TRECHO ESCOLHIDO =>

Em 1965, aos 24 anos Nana Caymmi voltava ao Brasil para retomar a carreira. Celly Campello, que três anos antes havia abandonado a carreira recusou participar do programa Jovem Guarda. Wanderléa aceitou, tornou-se imensamente popular e, contam os biógrafos, amiga de Elis Regina.

Em 1965 eu estava com dez anos. Ouvíamos rádio durante todo o dia. Eu parava para ouvir Wanderléa com um chamado irresistível: “Atenção, atenção, eu agora vou cantar para vocês, a última canção que eu aprendi…” A moça bonita da Jovem Guarda cantava “É o tempo do amor” e eu gostava tanto quanto de “Carcará”, o “bicho que avoa que nem avião” na interpretação definitiva de Bethânia. Tenho certeza de que a primeira canção gravada por Elis que me fez parar e prestar atenção na cantora foi “Menino das Laranjas” . Com dez anos eu apenas gostava; hoje percebo que Elis canta a música com graça – a mesma graça que me encantava em Wanderléa – e interpretava intensamente, como Bethânia. De quebra, “Menino das Laranjas” é de uma notável sofisticação melódica e rítmica.

LISTAGEM =>
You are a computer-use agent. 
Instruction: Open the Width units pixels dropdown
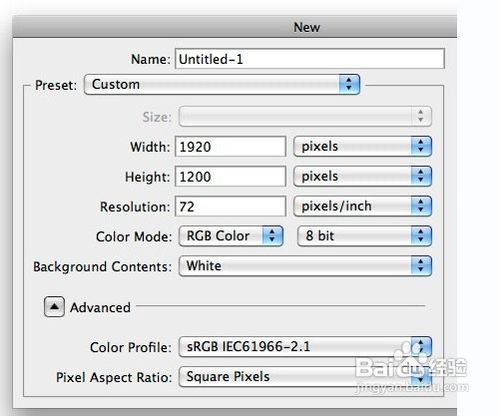363,146
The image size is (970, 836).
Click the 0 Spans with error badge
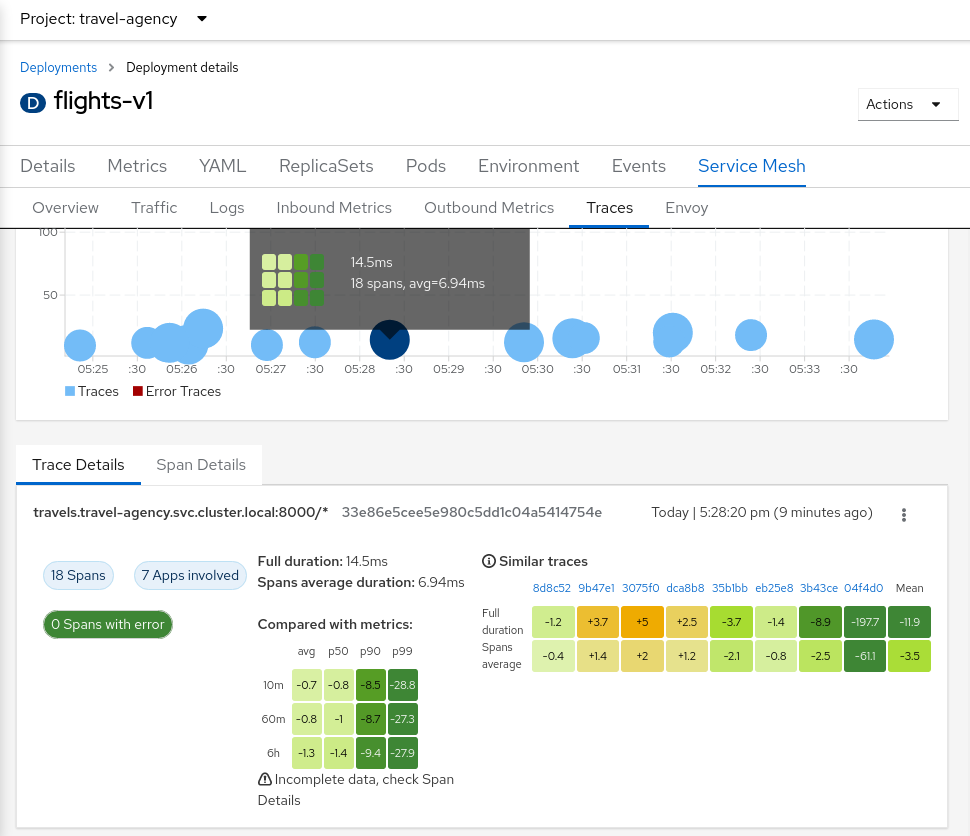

O QUE FAZER => Copie do trecho escolhido acima a parte que vai de “Em 1965, aos” até “de Elis Regina.”, incluindo o começo e o fim.

EXERCÍCIO RESOLVIDO =>
Em 1965, aos 24 anos Nana Caymmi voltava ao Brasil para retomar a carreira. Celly Campello, que três anos antes havia abandonado a carreira recusou participar do programa Jovem Guarda. Wanderléa aceitou, tornou-se imensamente popular e, contam os biógrafos, amiga de Elis Regina.